A bit of the French culture - culture française
For the serious student of all things French a world of cultural experience awaits. Here are some of the highlights of French culture which we think may be useful for you. Some examples of the French culture include:
France was the birthplace of cinema and was responsible for many of its early significant contributions. Several important cinematic movements, including the Nouvelle Vague, began in the country. In 2009, nearly 80 million foreign filmgoers watched French films. The Cannes Film Festival, begun in 1946, is the most respected such event worldwide, and the Palme d'Or award at Cannes is one of the most sought-after achievements in cinema.
Fashion has been an important industry and cultural export of France since the seventeenth century, and modern "haute couture" originated in Paris in the 1860s. Today, Paris, along with Tokyo, London, Milan, and New York City, is considered one of the world's fashion capitals, and the city is home or headquarters to many of the premier fashion houses. Historically, many of the world's top designers and fashion houses have been French, including Coco Chanel, Christian Dior, Louis Vuitton, Lanvin, Chloé, Hermès, Guy Laroche, Yves Saint Laurent, and shoe designer Christian Louboutin.
Food is one of the great passions of the French people and their reverence for time spent eating is evident in any culinary establishment nationwide. French cooking is highly refined and involves careful preparation, attention to detail, and the use of fresh ingredients. It varies by region and is heavily influenced by what is grown locally.
Some well-known French delicacies include:
- foie gras
- coquilles St Jacques
- poulet de Bresse
- Selle d'agneau
- Ris de veau and rognons de veau
- cuisses de grenouille
- and of course.cheese (250 varieties!)
Doing business in France
In France, business etiquette is rooted in the cultural values of rules, manners and decorum.
- Avoid overly friendly behavior, as the French make a clear distinction between their personal and business relationships
- Before sitting at a meeting, wait for seating instructions
- Dress conservatively
- If you do not speak French, or speak only rudimentary French, apologize to your colleagues for the language barrier
- Maintain eye contact during conversations.
- Do not be afraid to debate. French business people often value partners who argue logically and understand all perspectives of a subject.

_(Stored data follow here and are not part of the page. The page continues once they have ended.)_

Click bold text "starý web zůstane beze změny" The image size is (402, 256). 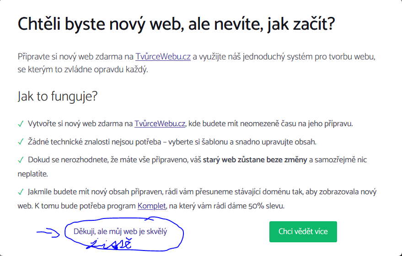point(255,160)
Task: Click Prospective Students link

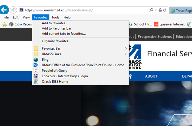Action: point(154,37)
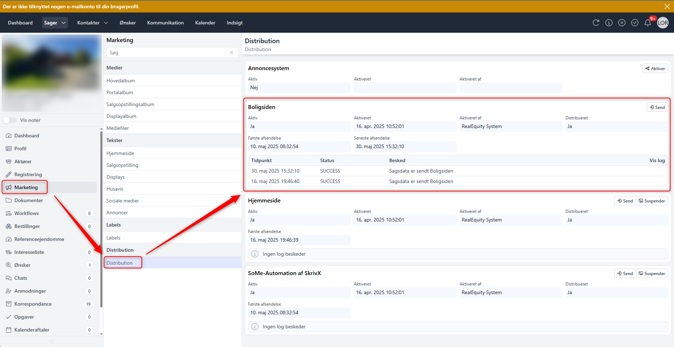Image resolution: width=674 pixels, height=347 pixels.
Task: Collapse the left sidebar with double chevron
Action: [x=52, y=342]
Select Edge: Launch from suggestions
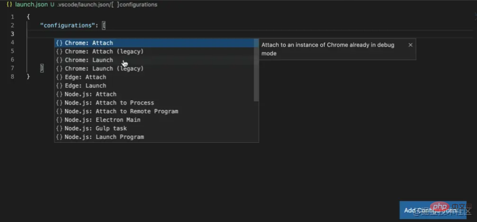The image size is (477, 222). (x=85, y=86)
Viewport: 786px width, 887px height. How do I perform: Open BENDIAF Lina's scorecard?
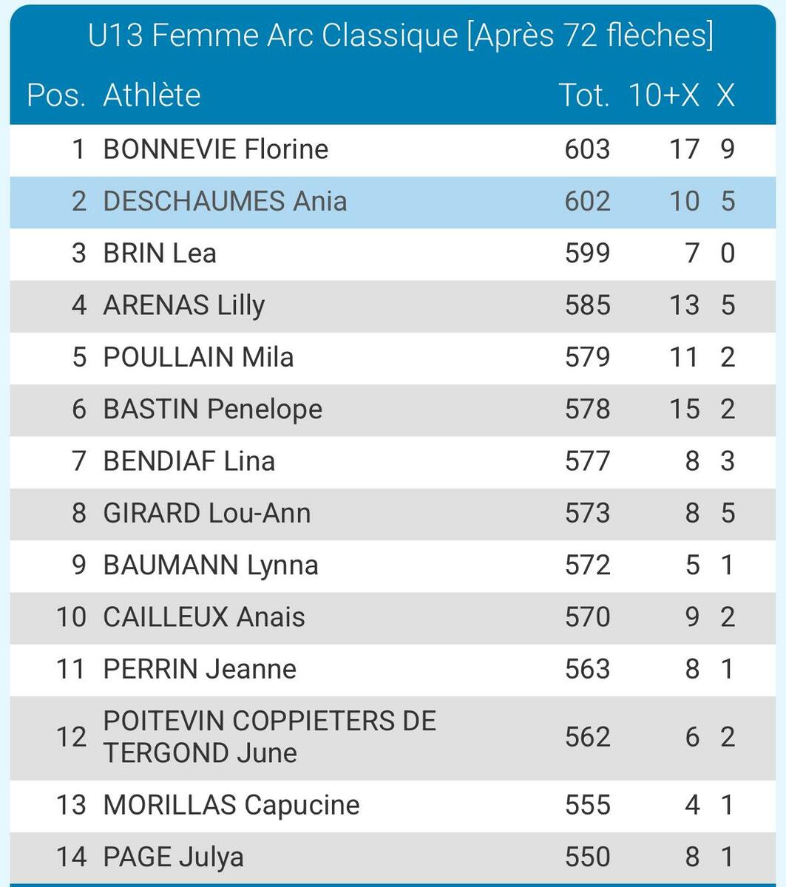[x=189, y=461]
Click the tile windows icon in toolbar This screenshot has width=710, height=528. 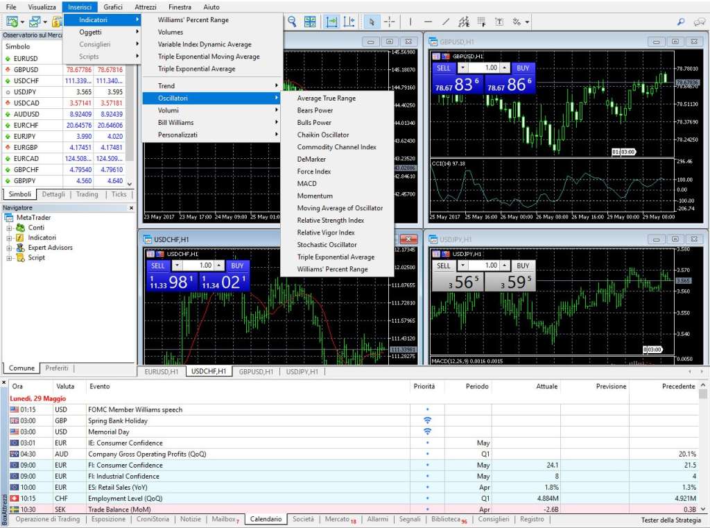pos(310,22)
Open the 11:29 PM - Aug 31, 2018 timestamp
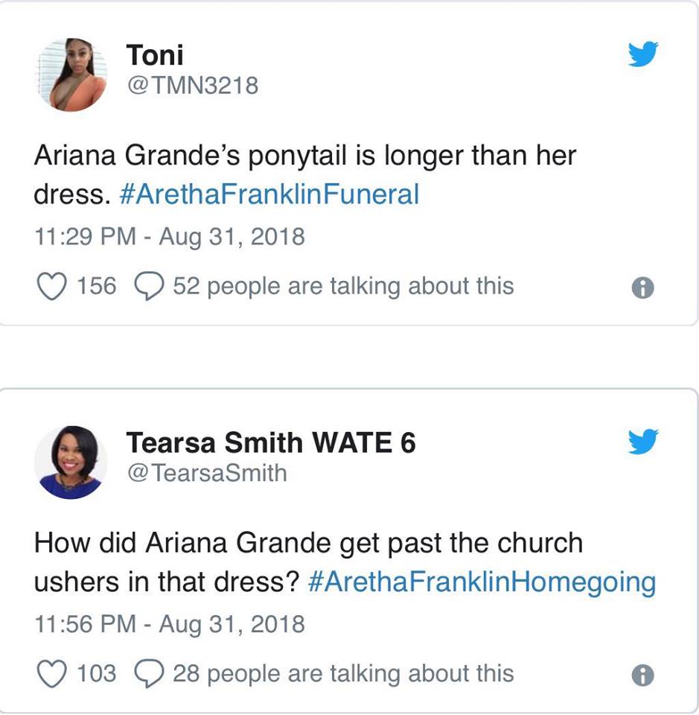Screen dimensions: 699x715 170,237
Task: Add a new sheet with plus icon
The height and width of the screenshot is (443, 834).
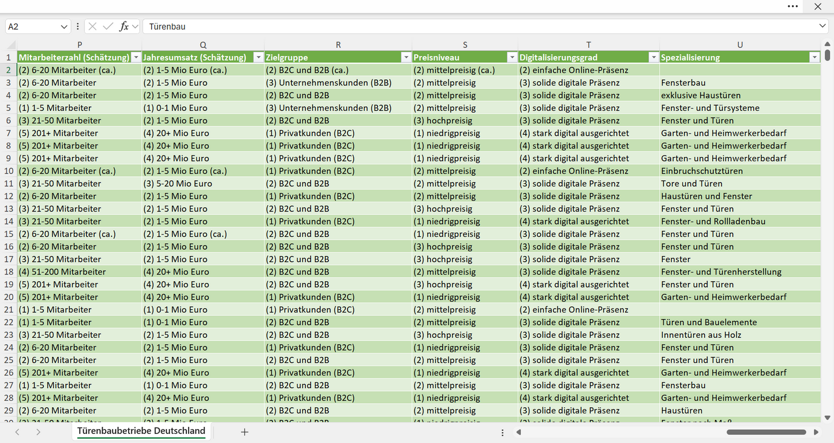Action: [x=245, y=432]
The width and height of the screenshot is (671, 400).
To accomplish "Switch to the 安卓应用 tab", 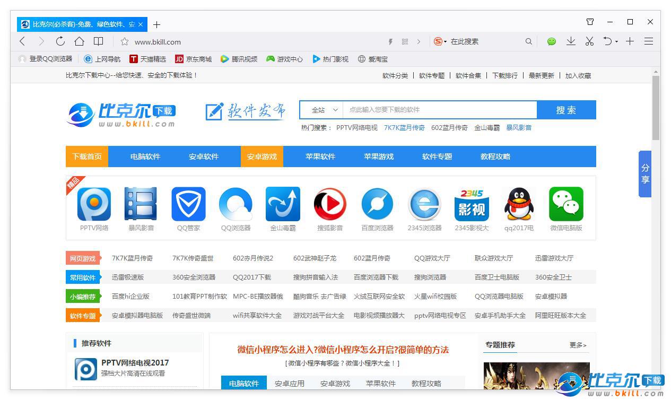I will pos(290,383).
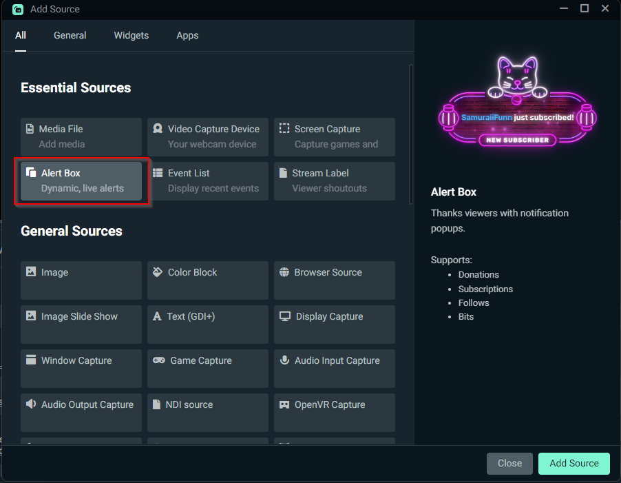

- Immediately after initial introductions, exchange business cards. Although the French do not have a set formality to exchange business cards, it is considered appropriate to exchange business cards directly after an initial meeting.
- Try to avoid exaggeration, which French business people may interpret as offensive, boasting or rude.
- Use a formal, professional tone when writing notes, agendas or material to be distributed at the meeting.
- Dressing in a formal full suit and scheduling appointments are cornerstones of doing business in French speaking countries.